Young Ro Kim1, Guangping Dai1, Shuning Huang1,2, Peter Caravan1, Alexei Bogdanov3, Bruce Ro Rosen1
1Athinoula Martinos Center for Biomedical Imaging/ Massachusetts General Hospital, Charlestown, MA, USA; 2Health Science and Technology, Massachusetts Institute of Technology, Cambridge, MA, USA; 3University of Massachusetts School of Medicine, Worcester, MA, USA
We have developed a novel MRI scheme with corrections for T2* signal contribution for quantifying relative transvascular water exchange rate (WER) across non-leaky vascular membranes (i.e., BBB) and absolute cerebral blood volume (CBV), irrespective of the time-dependence of systemic contrast agent (e.g., Gd-DTPA: MW ~500 Da) concentration.
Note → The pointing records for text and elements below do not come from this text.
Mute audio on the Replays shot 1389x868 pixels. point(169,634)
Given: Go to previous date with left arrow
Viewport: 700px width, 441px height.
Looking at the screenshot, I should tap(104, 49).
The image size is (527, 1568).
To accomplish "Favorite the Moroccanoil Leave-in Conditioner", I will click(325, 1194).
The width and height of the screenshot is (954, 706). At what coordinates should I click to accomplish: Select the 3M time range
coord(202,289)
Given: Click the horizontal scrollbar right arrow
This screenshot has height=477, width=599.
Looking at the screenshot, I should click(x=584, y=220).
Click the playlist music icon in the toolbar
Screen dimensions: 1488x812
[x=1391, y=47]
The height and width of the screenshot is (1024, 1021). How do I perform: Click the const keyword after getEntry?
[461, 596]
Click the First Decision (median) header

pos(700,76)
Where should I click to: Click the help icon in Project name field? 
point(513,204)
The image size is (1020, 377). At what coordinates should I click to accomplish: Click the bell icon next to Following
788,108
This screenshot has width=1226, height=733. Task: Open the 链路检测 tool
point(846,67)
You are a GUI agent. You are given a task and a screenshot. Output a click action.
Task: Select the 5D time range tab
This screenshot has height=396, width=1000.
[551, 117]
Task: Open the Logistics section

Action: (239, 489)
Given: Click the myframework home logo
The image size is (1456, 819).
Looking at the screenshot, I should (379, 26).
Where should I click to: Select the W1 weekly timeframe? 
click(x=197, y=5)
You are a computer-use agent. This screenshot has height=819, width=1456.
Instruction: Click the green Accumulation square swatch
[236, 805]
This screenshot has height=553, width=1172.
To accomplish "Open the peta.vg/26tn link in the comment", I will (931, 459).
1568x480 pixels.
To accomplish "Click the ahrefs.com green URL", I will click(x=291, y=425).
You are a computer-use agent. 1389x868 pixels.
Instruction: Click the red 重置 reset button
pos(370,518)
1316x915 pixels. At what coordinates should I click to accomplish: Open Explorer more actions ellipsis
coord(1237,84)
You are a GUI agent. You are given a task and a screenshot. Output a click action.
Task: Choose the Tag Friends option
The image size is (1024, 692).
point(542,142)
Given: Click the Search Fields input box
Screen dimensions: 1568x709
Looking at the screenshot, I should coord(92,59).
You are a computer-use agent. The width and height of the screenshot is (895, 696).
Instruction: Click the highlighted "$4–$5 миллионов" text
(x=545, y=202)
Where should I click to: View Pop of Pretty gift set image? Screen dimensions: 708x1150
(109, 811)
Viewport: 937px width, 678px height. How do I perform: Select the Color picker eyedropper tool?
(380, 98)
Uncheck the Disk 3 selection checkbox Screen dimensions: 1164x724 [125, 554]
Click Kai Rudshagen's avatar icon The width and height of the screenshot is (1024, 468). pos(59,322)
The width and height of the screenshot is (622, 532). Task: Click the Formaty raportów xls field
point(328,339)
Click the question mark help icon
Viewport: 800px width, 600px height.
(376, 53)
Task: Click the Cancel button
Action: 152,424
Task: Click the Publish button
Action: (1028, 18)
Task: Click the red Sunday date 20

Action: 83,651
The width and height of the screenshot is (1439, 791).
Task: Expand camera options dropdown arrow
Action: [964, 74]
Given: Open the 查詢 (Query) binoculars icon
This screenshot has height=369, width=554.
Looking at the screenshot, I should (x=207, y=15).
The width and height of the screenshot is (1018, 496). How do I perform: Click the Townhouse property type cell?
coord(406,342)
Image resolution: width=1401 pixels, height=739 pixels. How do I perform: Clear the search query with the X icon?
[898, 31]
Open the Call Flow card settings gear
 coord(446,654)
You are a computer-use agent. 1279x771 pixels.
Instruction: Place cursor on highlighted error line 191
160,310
Using normal wild type mouse models, we compared regional WER and CBV (cortex vs. striatum) determined by the typical macromolecular approach (Gd-PGC: MW ~500,000 Da) with the results acquired with the proposed method using the widely available Gd-DTPA. Despite the severe time dependence of the blood Gd-DTPA concentration, the measured CBV and WER were similar to those quantified by the traditional macromolecular method.